REFLEKSI 92 TAHUN SUMPAH PEMUDA : MASIH ADAKAH SEMANGAT SUMPAH PEMUDA PADA MASA INI?

Pramoedya Ananta Toer dalam bukunya Anak Semua Bangsa mengungkapkan “Sejarah dunia adalah sejarah orang muda, jika angkatan muda mati rasa, matilah semua bangsa”. Ungkapan ini adalah nasihat bagi kita sebagai bangsa Indonesia dan pemuda Indonesia.

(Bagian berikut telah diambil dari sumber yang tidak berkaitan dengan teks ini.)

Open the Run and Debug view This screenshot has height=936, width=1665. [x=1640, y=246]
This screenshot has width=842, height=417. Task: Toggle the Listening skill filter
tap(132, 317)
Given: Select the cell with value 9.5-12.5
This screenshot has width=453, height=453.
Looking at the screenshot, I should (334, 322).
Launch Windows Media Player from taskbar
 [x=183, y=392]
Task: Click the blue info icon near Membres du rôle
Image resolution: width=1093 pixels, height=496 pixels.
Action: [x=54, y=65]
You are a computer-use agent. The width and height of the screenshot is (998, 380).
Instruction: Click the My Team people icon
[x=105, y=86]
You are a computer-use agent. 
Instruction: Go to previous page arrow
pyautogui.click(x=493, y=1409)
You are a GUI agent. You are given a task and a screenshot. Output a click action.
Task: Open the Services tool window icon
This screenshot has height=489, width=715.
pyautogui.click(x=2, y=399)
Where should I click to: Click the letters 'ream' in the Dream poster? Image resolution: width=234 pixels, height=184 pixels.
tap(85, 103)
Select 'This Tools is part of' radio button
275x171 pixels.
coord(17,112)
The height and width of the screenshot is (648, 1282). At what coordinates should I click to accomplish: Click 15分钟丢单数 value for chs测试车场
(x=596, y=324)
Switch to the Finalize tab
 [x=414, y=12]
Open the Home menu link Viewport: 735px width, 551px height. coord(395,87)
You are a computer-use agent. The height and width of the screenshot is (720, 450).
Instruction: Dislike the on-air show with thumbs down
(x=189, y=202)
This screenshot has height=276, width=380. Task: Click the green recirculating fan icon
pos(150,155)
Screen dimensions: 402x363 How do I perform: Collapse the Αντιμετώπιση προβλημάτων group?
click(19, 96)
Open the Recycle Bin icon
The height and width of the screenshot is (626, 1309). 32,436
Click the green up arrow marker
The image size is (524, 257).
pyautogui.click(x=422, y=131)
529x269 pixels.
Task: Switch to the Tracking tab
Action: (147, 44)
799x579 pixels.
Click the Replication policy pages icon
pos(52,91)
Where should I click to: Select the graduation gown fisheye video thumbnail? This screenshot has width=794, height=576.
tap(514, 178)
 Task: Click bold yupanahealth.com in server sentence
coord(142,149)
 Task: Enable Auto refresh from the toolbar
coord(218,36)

Pasalnya, sejarah perjuangan bangsa Indonesia memang tidak bisa dilepaskan dari peran besar pemuda atau kaum muda.

28 Oktober 1928, bangsa Indonesia memperingatinya sebagai Hari Sumpah Pemuda. Hari tersebut merupakan peristiwa bersejarah yang dikenal sebagai salah satu tonggak bersatunya bangsa Indonesia. Pemuda yang berasal dari berbagai organisasi dan latar-belakang seperti Jong Java, Jong Batak, Jong Ambon, Jong Islamieten Bond, Jong Celebes, Jong Sumatera, Jong Borneo dan lain-lain, merasa terpanggil untuk melakukan konsolidasi dan rekonsiliasi untuk bersatu melawan penjajah. Para pemuda sadar bahwa perlu adanya kesadaran kolektif serta identitas kolektif dalam bersatu melawan penjajah.

Pada saat itulah dihasilkan tiga sumpah pemuda yang berintikan: bertumpah darah satu, tanah air Indonesia; berbangsa satu, bangsa Indonesia; dan menjunjung tinggi bahasa persatuan, bahasa Indonesia. Tiga sumpah pemuda tersebut merupakan wujud nyata gelora jiwa pemuda-pemudi Indonesia akan persatuan, pada momen ini para pemuda mengesampingkan latar belakang dan kepentingan pribadi demi cita-cita kemerdekaan Indonesia. Dengan ini, jelas bahwa pergerakan kepemudaan sangat penting dalam kehidupan berbangsa dan bernegara.

Sekarang, apa kabar pemuda Indonesia hari ini? Banyak pemuda yang tidak mampu bahkan mau memahami apa makna yang ada dibalik peristiwa Sumpah Pemuda yang digaungkan ketika Kongres Pemuda II, bahkan menganggap momen Sumpah Pemuda hanya sebagai prosesi ceremonial belaka. Namun Semangat Sumpah Pemuda seolah dilupakan begitu saja. Lihat saja, banyak pemuda yang menjadi korban teror gaya hidup atau teror hedonisme bahkan telah menjadi agen penyebarnya. Tentu banyak hal yang melatarbelakangi kondisi miris pemuda-pemudi saat ini, yakni gempuran budaya asing sebagai akibat kemajuan teknologi di era globalisasi yang membabi buta menjadikan para pemuda kalap dan tergerus nasionalismenya.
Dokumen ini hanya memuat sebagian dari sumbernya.